Et pourtant, ce sont des pommes de discorde dont on ne cesse de parler. Depuis dix ans, l'UE réclame à la Suisse un accord institutionnel chapeautant la voie bilatérale tissée ces deux dernières décennies. Elle lui a accordé un statut spécial «taillé sur mesure» dans l'espoir qu'elle adhère un jour à la communauté, ce qui ne s'est pas produit. Elle veut désormais garantir l'homogénéité de son marché intérieur et réclame à la Suisse davantage de solidarité. «Des exigences compréhensibles», selon Daniela Scherer.
Mais comment sortir de l'impasse entre une UE qui s'impatiente et un Conseil fédéral qui tergiverse en craignant l'échec en votation populaire? Sans se précipiter, suggère cette observatrice attentive de l'évolution de la relation entre Bruxelles et le Royaume-Uni. Selon elle, il est plutôt improbable que l'UE fasse des concessions à la Suisse tant qu'elle négociera sur le dossier du Brexit. Les Britanniques, auxquels l'UE a proposé un mécanisme de règlement des litiges pareil à celui qui figure dans l'accord-cadre avec la Suisse, ont décliné. Pas question pour eux de permettre à la Cour européenne de justice d'interférer dans leurs affaires désormais intérieures.

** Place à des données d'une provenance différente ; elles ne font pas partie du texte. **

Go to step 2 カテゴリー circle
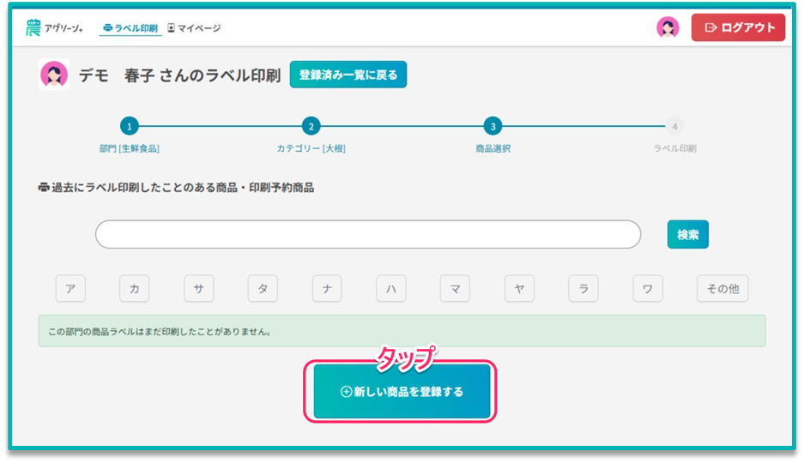Screen dimensions: 804x463 (x=311, y=126)
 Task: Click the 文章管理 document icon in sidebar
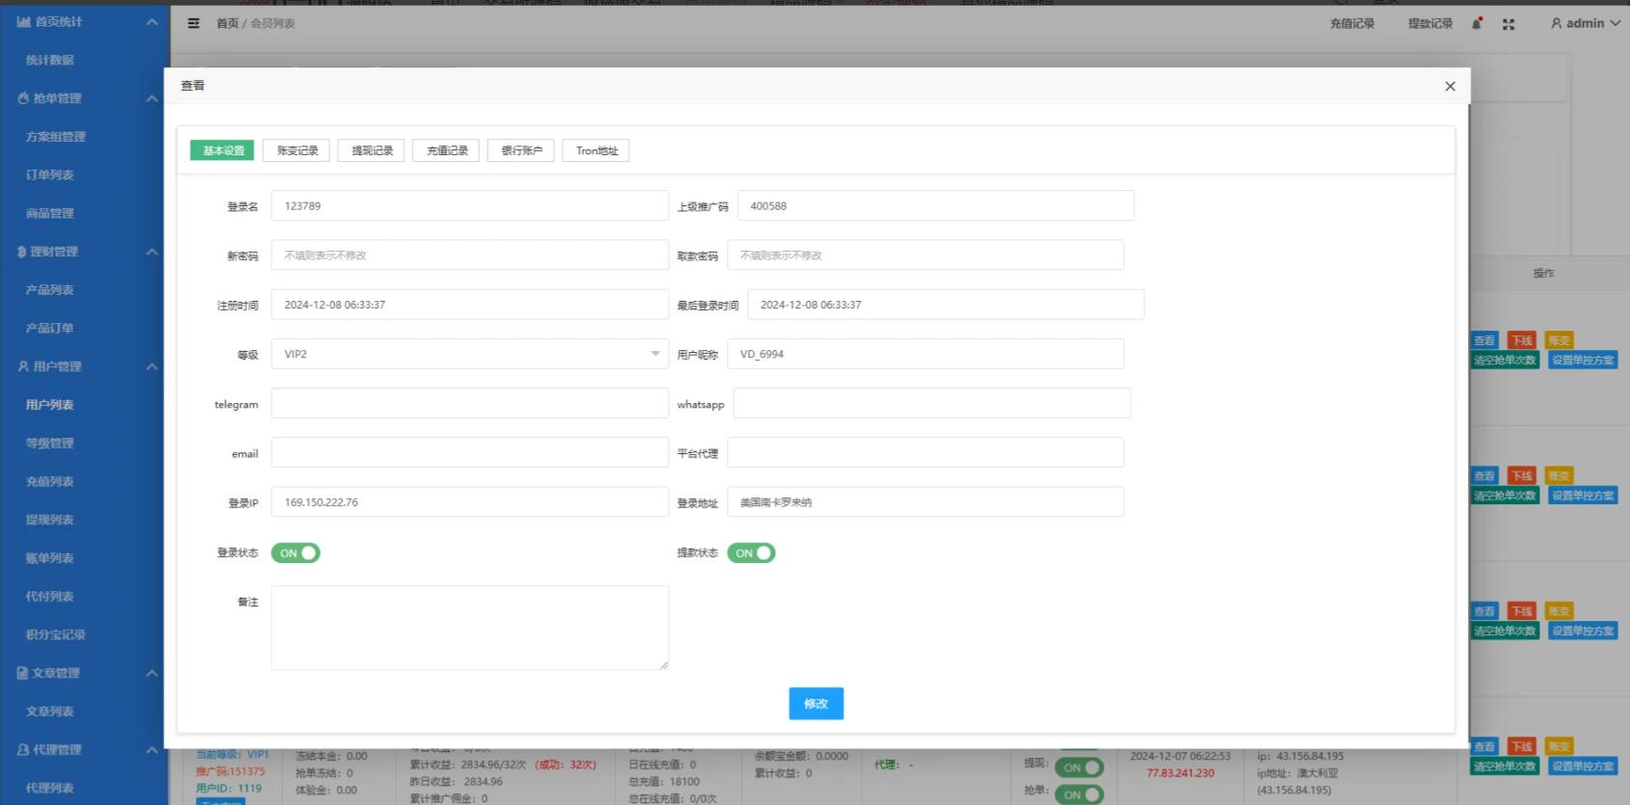(22, 673)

Comme cette question n'est pas près d'être réglée demain, Daniela Scherer propose un «accord intérimaire» dans lequel la Suisse se montrerait beaucoup plus généreuse dans l'aide à la cohésion. Elle prendrait exemple sur la Norvège – un pays de l'EEE – pour doubler, voire tripler sa manne, qui se monte aujourd'hui à 1,3 milliard sur dix ans. Cet accord préciserait aussi la date de la reprise des négociations sur la question institutionnelle.

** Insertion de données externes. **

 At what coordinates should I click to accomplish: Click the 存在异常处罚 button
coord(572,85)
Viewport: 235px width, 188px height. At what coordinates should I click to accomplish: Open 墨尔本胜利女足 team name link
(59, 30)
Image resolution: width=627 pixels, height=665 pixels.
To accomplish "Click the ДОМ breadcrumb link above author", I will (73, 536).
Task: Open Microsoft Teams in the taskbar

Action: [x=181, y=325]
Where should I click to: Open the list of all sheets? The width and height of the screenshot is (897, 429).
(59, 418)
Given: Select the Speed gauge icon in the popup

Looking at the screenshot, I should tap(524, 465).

«A long terme, nous avons besoin d'un accord-cadre, mais il doit répondre à l'équilibre des intérêts de part et d'autre, de manière à ce qu'il soit largement soutenu en Suisse», note encore Daniela Scherer, qui tient à ce que la protection des salaires soit garantie. Dans cette optique, la post-doctorante propose aussi de biffer le rôle de la Cour européenne de justice dans le règlement des litiges. Si la Suisse devait refuser d'adapter son droit à celui de l'UE, elle s'exposerait à des mesures de rééquilibrage dont la proportionnalité pourrait ensuite être contestée devant un tribunal arbitral indépendant.
Soutien de Michael Ambühl
Une solution qui sent la patte de Michael Ambühl, qui a été le directeur de thèse de Daniela Scherer. Négociateur en chef des bilatérales II, l'ancien secrétaire d'Etat s'était montré un négociateur redoutable, sachant revenir sans cesse avec de nouvelles idées pour surmonter l'obstacle. En 2004, la Suisse avait au dernier moment déjà abattu l'atout de l'aide à la cohésion pour boucler l'accord. Une Suisse plus généreuse à cet égard suffira-t-elle pour convaincre l'UE? Coprésident du Nouveau mouvement européen suisse (Nomes), François Cherix n'y croit pas: «Toutes ces nouvelles propositions formulées comme des alternatives à l'accord-cadre cumulent les mêmes défauts. Elles rendent la situation plus complexe, augmentent l'incertitude et repoussent la décision dans le temps. Or, ce qu'il faut, c'est surtout un élan politique.»
Daniela Scherer ne s'embarrasse pas trop des pressions de Bruxelles enjoignant à la Suisse de signer. «Même l'UE ne gagnerait rien d'un échec de l'accord en votation populaire», assure-t-elle.